Determined Homesteader's Children

Everything About Fiction You Never Wanted to Know.

Offspring of the Determined Homesteader. Homesteaders tended to have as many kids as they could manage. They provided a future for the homestead (and when old enough could homestead adjacent territory to add to the family farm), were a handy source of free labor, and let's face it there wasn't much else to do on long winter nights. And they were often willing to take in foster children of relatives or neighbors.

Most visual media will go for smaller numbers of children, to save on budget, screen focus and the difficulties of working with child actors.

Perhaps the most frequent use of the Determined Homesteader's Children in fiction is to have one befriend The Drifter, inducing the stranger to help the homesteaders against whatever hazard the farm is facing.
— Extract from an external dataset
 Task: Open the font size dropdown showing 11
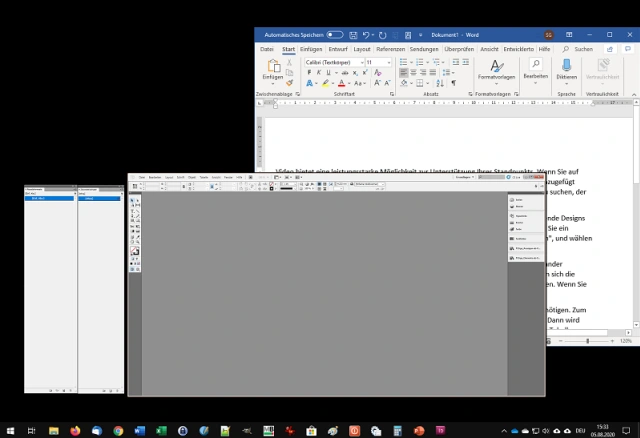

Examples of Determined Homesteader's Children include:


Film

  • Little Joey Starrett in Shane befriends the titular drifter. "Come back Shane! Come back!"
  • The film versions of Vilhelm Moberg's Emigrants suite included seven of Karl Oskar and Kristina's eight children, leaving out the baby that died shortly after birth.

Literature

  • Laura Ingalls and her siblings from the Little House on the Prairie series, based on the author's real experiences as a homesteader's child.
  • Dorothy Gale of The Wonderful Wizard of Oz is the foster child of determined homesteaders in the original book.
  • Marty in Janette Oke's Love Comes Softly series starts off pregnant with one kid, and gets married to Clark partly because he wants her to look after his four-year-old, Missie. Over the course of the next few books, Marty has several children, and somewhere along the line she ends up taking in two girls from a widower who's leaving town. And then just as her kids start having kids, Marty ends up having another girl (she's embarrassed to have a baby who'll be younger than the baby's nieces and nephews, but the kids think it's great). That's one big clan she's got going for her.
  • The Dear America series has multiple examples in books such as Across the Wide and Lonesome Prairie and West to a Land of Plenty.
  • American Girl has the Swedish immigrant families in the Kirsten books.
  • John Steinbeck's The Leader of the People has this as the central conflict. What happens when the Determined Homesteader's Children grow up, with children of their own? Thanks to their parents' grit and determination in carving out a life for them, don't have to face the same hardships and may even become arrogant and dismissive of their sacrifices.
  • Karl Oskar and Kristina's children in The Emigrants.
  • The book "Shane" introduces Robert Macpherson Starrett; "Too much name for a boy. I make it Bob." The story is told as his grown-up recollections of the events of his childhood.